Rent-a-mob rules take us taxpayers for a ride

December 17, 2017

How many times have you watched activists trespass onto a public monument or corporate building to unfurl a banner calling for the end of whatever it is they’re upset about, and thought ‘whatever...Just ignore them and they’ll go away’.  Well guess what?  You’re probably helping to pay for their illegal actions.

In May this year, fifteen Greenpeace activists illegally accessed a ten storey high coal stockpile at the Port of Newcastle to protest against coal.  They put themselves and police rescuers in danger and were arrested.

In the same month, Greenpeace activists scaled Commonwealth Bank’s headquarters in Sydney to protest against something the bank was apparently doing that Greenpeace didn’t like.  Police were called and the protesters were arrested.
Greenpeace boasted about these unlawful exploits online, even running a live broadcast of their activity.

What’s most concerning about these illegal protests is that the activists usually put themselves and others in danger.  People trying to get on with their daily lives are also often caught up in the protest. Emergency services personnel are taken away from more important duties to remove protesters who have deliberately put themselves in danger, requiring assistance to make themselves safe again.

And you, the long-suffering taxpayer, helped pay for these protests.

Under the current tax system, some activist groups engaging in unlawful activity receive special tax treatment to raise money for their causes.

Groups like Greenpeace currently enjoy Deductible Gift Recipient (DGR) status. This means every donation made to them is tax deductible. This foregone tax revenue is supposed to encourage philanthropy by assisting legitimate not-for-profit organisations attract donations.  

It also helps activist groups do the same. Professional protest groups with DGR status are better able to attract donations that can then be used to fund their ‘direct action’ campaigns. In effect, DGR status for these activist groups is a taxpayer subsidy to help pay for breaking the law.

The federal body responsible for managing registered charities, the Australian Charities and Not-for-profits Commission (ACNC), has done very little in response to the repeated unlawful actions of groups like Greenpeace.

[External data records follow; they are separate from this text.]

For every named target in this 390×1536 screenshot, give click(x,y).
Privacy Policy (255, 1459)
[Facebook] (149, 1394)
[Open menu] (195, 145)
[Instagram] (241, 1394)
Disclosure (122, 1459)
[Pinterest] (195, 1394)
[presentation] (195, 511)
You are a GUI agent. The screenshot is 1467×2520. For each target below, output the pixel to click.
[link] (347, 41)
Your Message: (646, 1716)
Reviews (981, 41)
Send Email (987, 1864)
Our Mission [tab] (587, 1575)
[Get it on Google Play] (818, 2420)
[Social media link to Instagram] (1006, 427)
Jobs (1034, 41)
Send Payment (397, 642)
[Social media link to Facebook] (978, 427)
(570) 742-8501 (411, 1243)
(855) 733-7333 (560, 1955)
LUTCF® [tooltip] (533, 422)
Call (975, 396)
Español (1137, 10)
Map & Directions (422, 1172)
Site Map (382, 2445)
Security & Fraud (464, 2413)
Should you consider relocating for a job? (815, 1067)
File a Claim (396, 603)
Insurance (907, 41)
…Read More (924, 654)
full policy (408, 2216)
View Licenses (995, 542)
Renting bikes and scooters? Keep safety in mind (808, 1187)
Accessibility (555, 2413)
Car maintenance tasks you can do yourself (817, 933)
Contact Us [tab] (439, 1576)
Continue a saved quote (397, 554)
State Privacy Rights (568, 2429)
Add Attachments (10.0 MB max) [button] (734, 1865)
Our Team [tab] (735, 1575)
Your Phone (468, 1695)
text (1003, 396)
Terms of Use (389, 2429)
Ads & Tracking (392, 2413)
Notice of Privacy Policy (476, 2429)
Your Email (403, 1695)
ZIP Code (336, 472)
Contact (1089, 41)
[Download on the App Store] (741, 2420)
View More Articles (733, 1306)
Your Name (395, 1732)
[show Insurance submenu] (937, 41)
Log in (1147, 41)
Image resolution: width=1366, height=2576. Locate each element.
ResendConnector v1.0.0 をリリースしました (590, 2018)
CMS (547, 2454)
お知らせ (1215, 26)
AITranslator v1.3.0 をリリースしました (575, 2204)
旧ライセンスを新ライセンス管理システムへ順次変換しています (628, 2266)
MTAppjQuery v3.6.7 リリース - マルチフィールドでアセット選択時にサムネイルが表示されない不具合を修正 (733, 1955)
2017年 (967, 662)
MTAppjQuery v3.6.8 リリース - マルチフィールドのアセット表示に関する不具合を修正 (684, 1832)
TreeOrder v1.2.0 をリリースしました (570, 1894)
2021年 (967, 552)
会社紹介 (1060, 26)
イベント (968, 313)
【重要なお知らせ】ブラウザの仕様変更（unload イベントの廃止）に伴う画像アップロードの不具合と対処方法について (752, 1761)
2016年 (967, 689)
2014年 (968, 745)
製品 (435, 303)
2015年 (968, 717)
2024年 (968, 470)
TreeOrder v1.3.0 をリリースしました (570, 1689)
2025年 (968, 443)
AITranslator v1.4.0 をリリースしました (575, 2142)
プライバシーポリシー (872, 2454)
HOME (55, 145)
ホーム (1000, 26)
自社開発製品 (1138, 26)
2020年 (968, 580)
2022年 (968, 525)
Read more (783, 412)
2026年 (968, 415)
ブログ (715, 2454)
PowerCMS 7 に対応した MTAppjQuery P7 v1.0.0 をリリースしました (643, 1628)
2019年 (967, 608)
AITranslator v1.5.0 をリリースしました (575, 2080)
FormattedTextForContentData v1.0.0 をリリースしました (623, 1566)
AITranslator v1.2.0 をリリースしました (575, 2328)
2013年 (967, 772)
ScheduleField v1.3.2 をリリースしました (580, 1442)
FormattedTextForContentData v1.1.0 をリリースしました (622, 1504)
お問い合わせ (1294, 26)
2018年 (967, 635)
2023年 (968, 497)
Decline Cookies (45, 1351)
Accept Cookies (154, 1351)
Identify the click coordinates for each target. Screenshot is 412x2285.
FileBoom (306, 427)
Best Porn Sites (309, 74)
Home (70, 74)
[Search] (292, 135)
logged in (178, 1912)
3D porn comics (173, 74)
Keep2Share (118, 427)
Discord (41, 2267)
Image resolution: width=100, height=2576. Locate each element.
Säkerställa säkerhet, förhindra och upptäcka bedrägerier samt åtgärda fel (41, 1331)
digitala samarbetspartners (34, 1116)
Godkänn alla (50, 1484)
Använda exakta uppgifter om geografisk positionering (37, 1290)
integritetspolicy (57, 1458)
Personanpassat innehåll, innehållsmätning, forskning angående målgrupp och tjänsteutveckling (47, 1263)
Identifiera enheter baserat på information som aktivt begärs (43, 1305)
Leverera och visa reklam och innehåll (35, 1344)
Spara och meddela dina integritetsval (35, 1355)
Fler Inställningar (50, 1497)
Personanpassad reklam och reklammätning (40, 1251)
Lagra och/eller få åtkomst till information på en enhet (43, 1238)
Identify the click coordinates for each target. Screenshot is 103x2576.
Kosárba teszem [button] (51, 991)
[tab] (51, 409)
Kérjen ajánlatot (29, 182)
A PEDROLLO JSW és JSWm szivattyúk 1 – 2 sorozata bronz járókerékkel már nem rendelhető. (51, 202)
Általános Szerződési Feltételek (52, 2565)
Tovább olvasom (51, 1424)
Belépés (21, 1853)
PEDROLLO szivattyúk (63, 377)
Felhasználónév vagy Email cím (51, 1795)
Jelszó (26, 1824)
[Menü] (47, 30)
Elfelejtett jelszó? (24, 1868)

The Federal Government should be applauded for its recent legislation to crack down on political groups posing as charities, however, it’s been 18 months since the Government held an official review into environmental charities and there has been little action since then.

The review recommended that administrative sanctions, including loss of DGR status, be introduced for environmental deductible gift recipients that engage in, encourage, support, promote, or endorse illegal or unlawful activity.
To date, no official changes have been forthcoming.

The cruel irony is that just recently, a charity that advocated on concerns surrounding wind farms - the ‘Waubra Foundation’ - had its DGR status revoked for not meeting the appropriate criteria.

So while the ACNC removes the DGR status of a group that legally advocates on issues to do with wind farms, Greenpeace and other activist groups still enjoy special tax treatment while breaking the law with impunity.

It’s a situation that doesn’t pass the pub test.  In our democratic society, everyone has the right to protest.  At the same time, taxpayers have a right to expect that any special tax concessions aren’t provided to help activist groups break the law.